Baca juga: Sebelum Jenderal S. Parman Pergi
Komunisme mempengaruhi Djukardi justru tak lama setelah dirinya ikut menumpas Madiun Affair. Menurut Helen-Louise Hunter dalam Sukarno and the Indonesian Coup: The Untold Story, itu terjadi sejurus komunikasinya dengan kepala Biro Khusus PKI Sjam Kamaruzaman kurun 1953-1954.
“Djukardi mengatakan bahwa Sjam adalah anggota ‘PKI Malam’ yang para anggotanya merupakan anggota-anggota rahasia yang saling terkotak-kotak dengan anggota biasa atau ‘PKI Siang’. Hingga 1958-1959 pun Djukardi masih rutin berkontak dengan Sjam. Lalu pada Agustus 1965, Djukardi mengaku diperkenalkan Sjam kepada seseorang bernama Rachmat yang menceritakan tentang (presiden) Sukarno yang sakit-satitan dan adanya rencana Dewan Jenderal untuk mengambil tampuk kekuasaan,” tulis Hunter.

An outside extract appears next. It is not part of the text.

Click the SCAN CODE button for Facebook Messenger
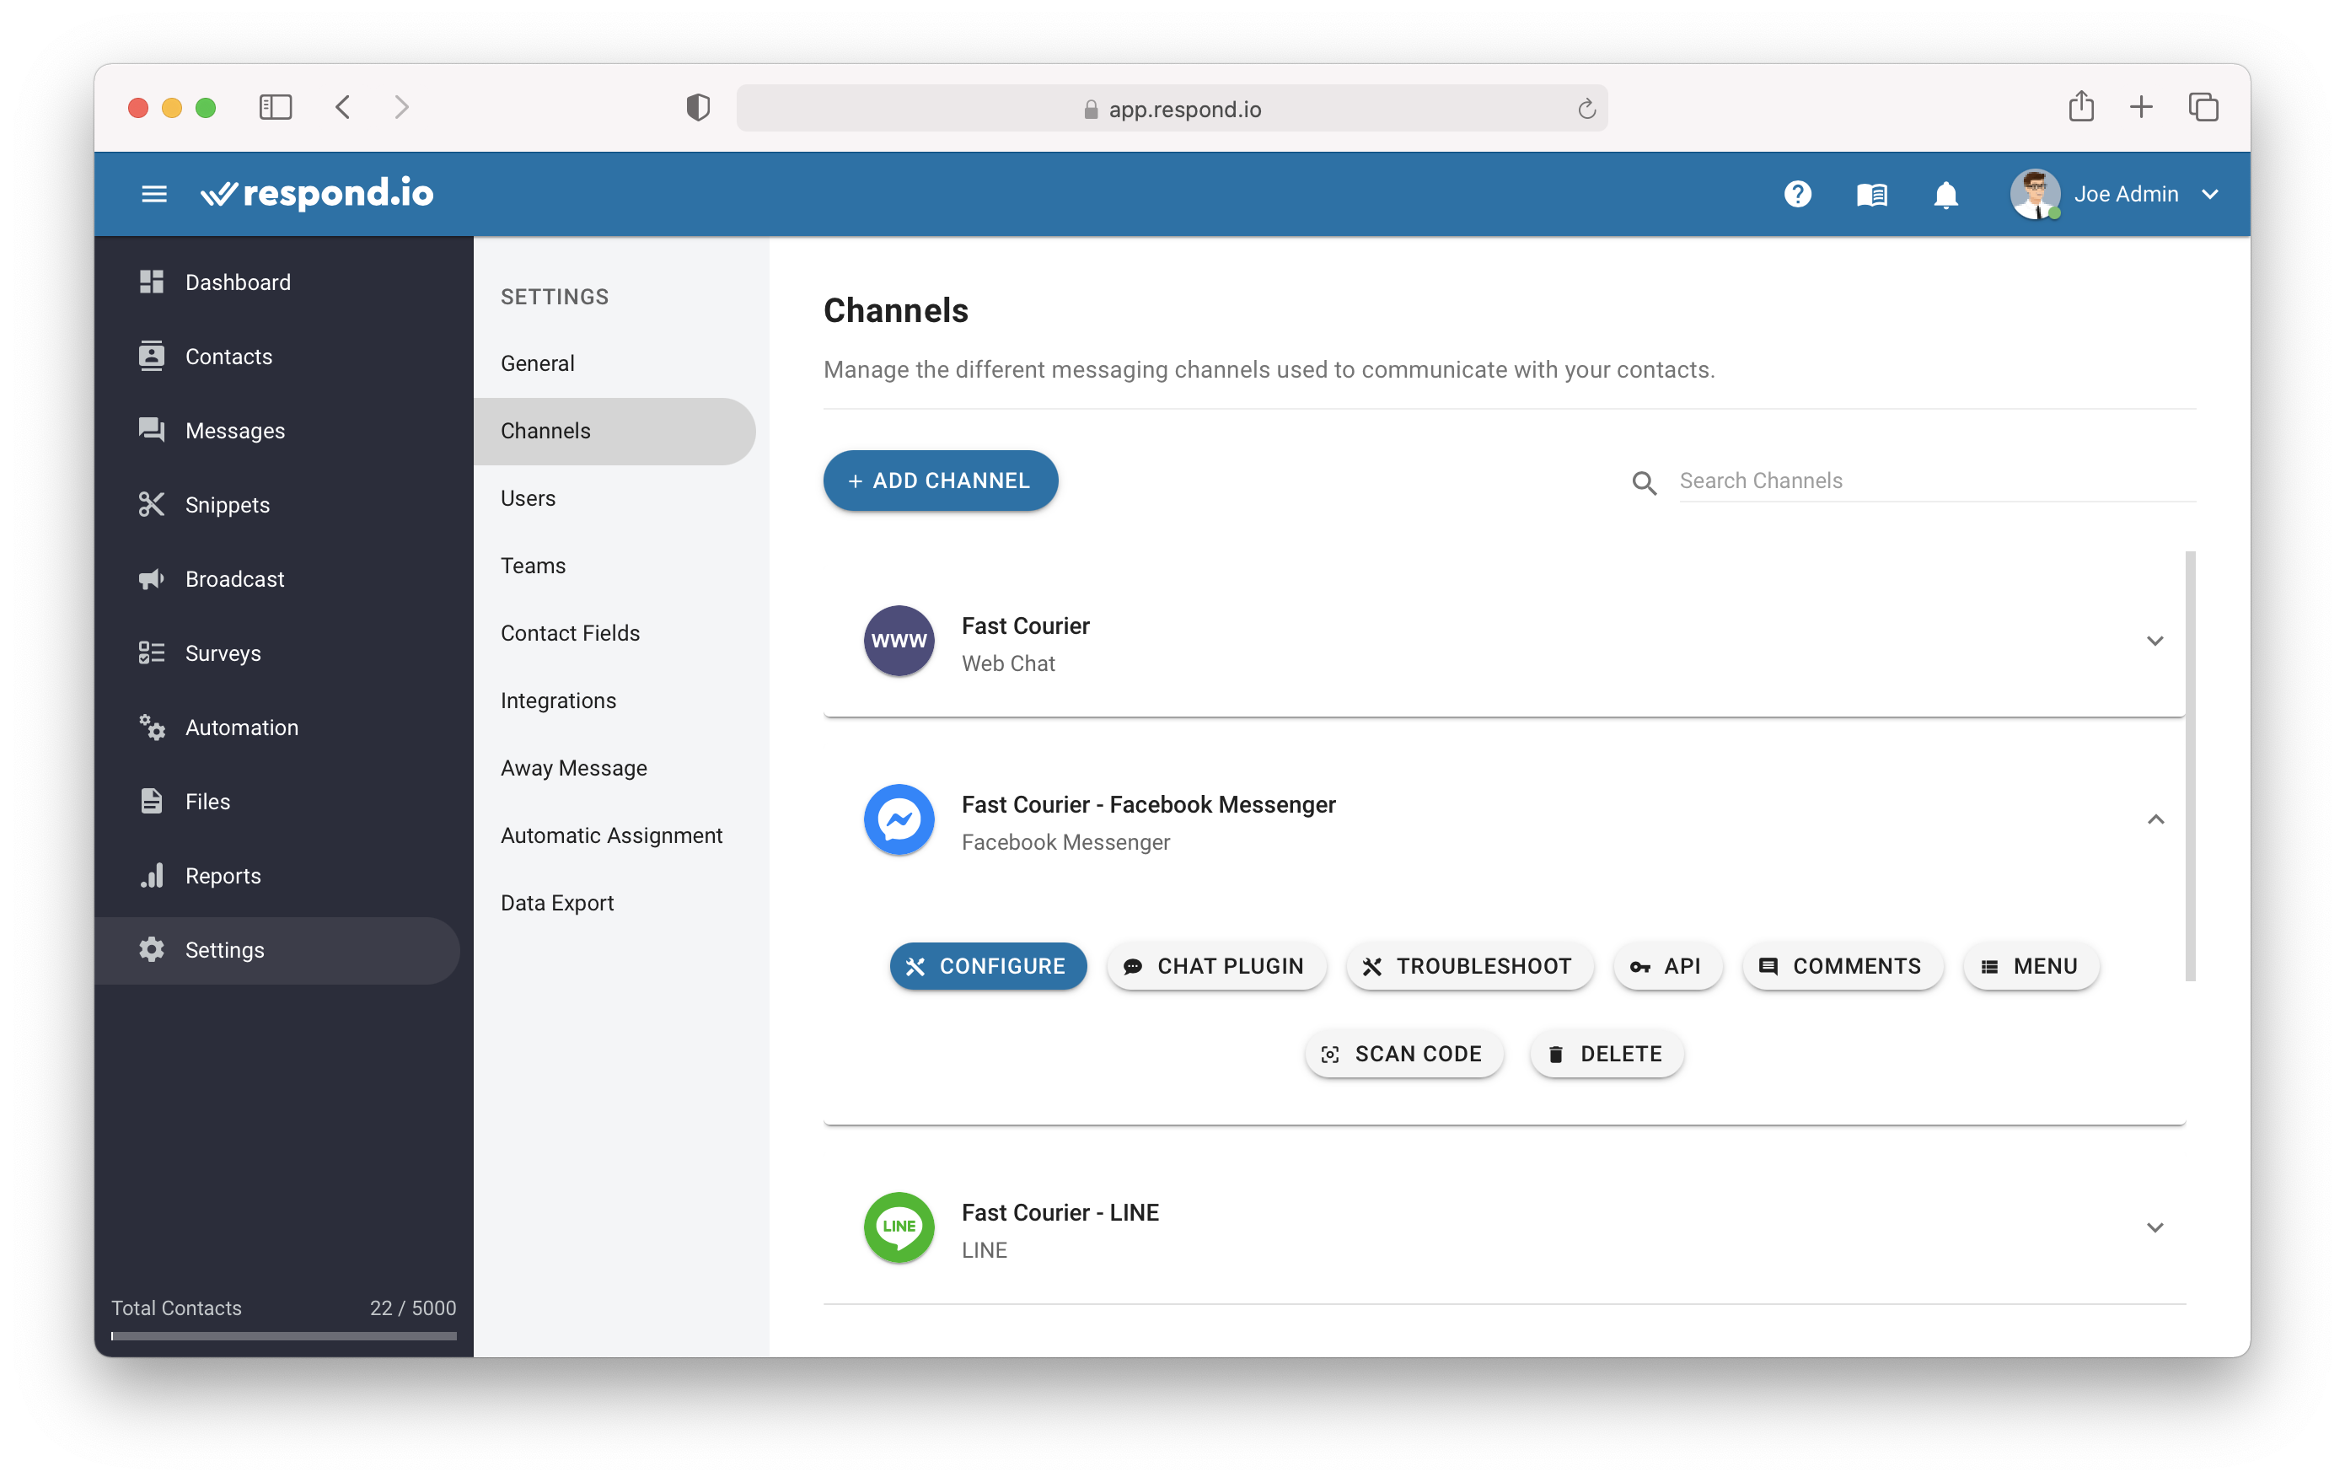The image size is (2345, 1482). pyautogui.click(x=1401, y=1052)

Rachmat, lanjut Hunter, meminta Djukardi untuk melakukan persiapan militer di wilayah Kodam VI sebagai langkah antisipatif jika Dewan Jenderal bergerak. Maka bersama sejumlah perwira Siliwangi lain yang sudah terpengaruh paham kiri, Djukardi mendiskusikan kemungkinan rencana penculikan para perwira tinggi Kodam VI.

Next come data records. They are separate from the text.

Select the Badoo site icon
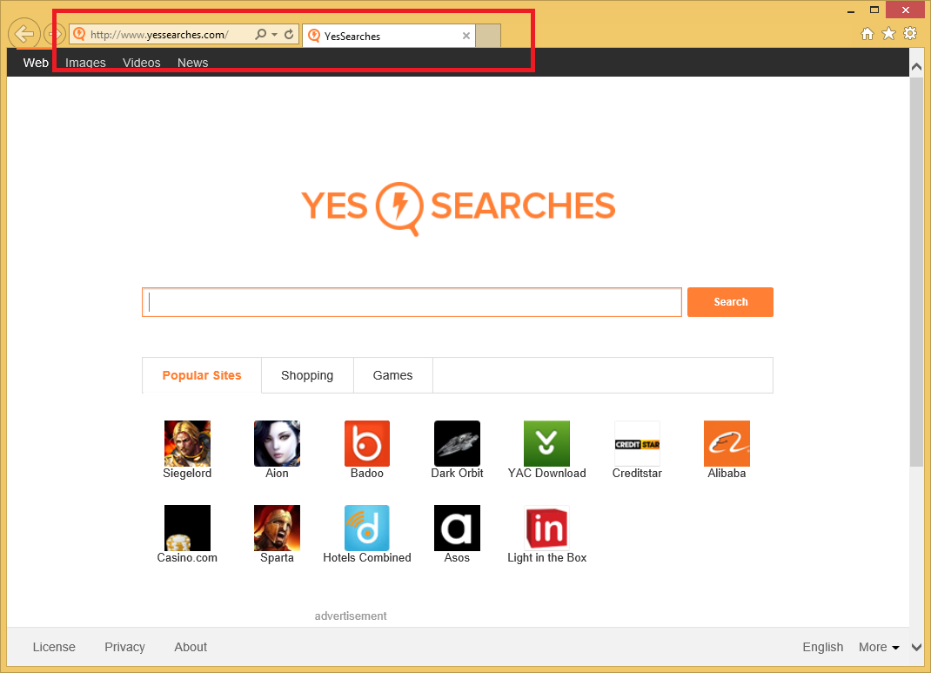Image resolution: width=931 pixels, height=673 pixels. [x=366, y=443]
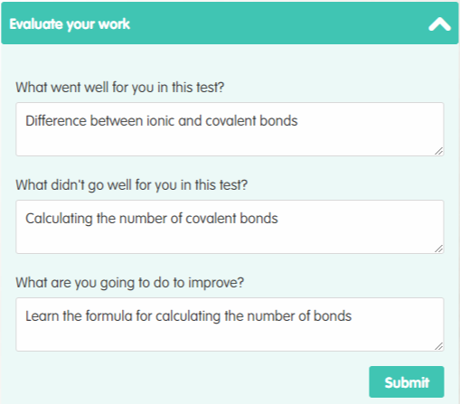Grab resize handle of 'What went well' box
Image resolution: width=460 pixels, height=404 pixels.
click(439, 151)
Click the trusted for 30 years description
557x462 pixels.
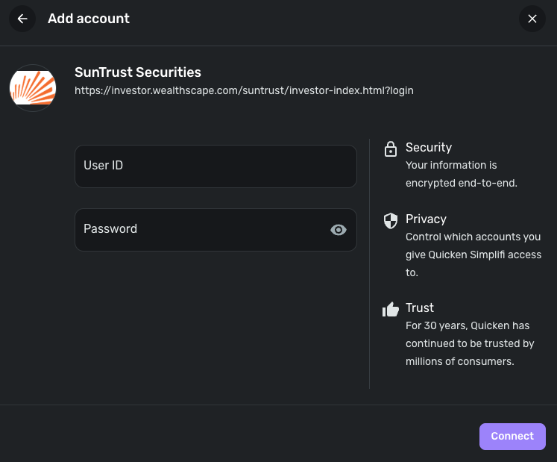470,343
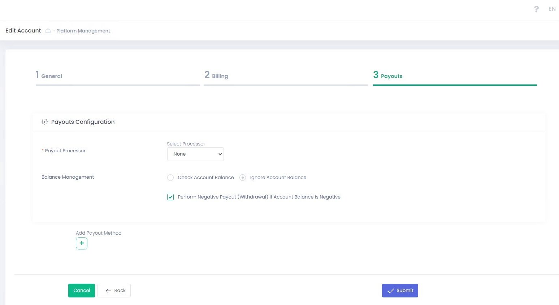Screen dimensions: 559x305
Task: Click the Payouts Configuration section heading
Action: 83,122
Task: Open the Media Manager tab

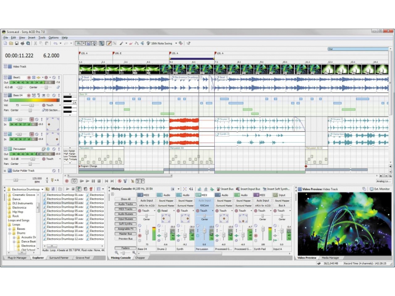Action: (x=330, y=258)
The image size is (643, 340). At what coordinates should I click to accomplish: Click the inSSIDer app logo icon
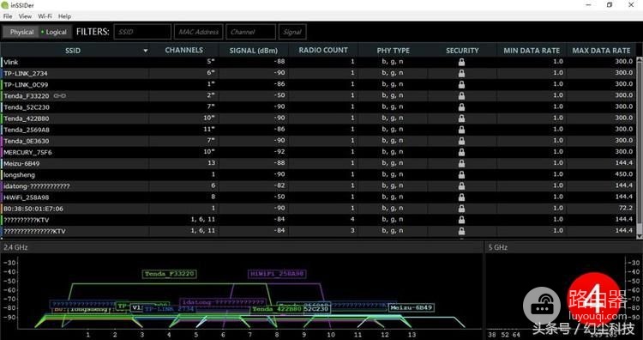[5, 5]
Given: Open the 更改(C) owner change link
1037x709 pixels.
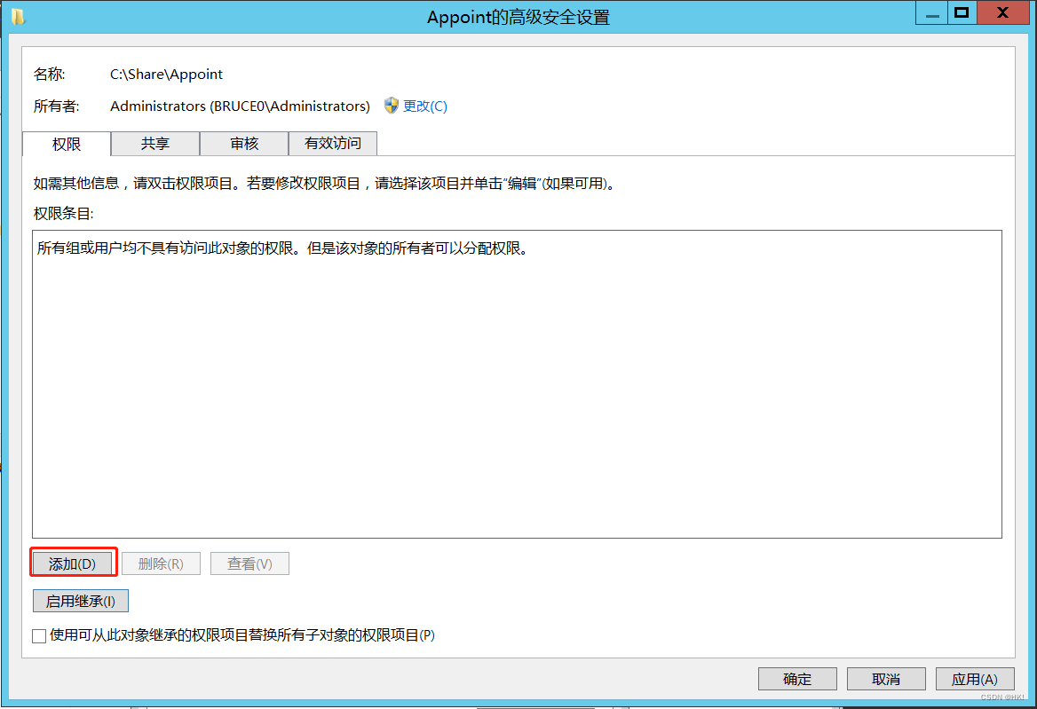Looking at the screenshot, I should coord(425,106).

“Akan tetapi Djukardi mengaku bahwa ia menolak untuk memimpin pasukan untuk mengkudeta (para pimpinan) Kodam VI. Oleh karenanya pasukan itu akan dipimpin sendiri oleh Rachmat. Kemudian Djukardi memberi 16 nama perwira di internal Kodam VI yang ia kenal untuk berkontak dengan Rachmat,” tukas Hunter.
Pengakuan-pengakuan tersebut lantas dicatat dalam pemeriksaan. Sesudah itu, menurut buku Album Kenangan Kodam VI/Siliwangi, 1946-1977, Kolonel Djukardi diajukan ke pengadilan militer sebagai terdakwa. Karena dinyatakan terlibat dengan PKI yang menggelar G30S, Djukardi dinyatakan bersalah dan diganjar 19 tahun penjara atau setahun lebih ringan dari tuntutan jaksa.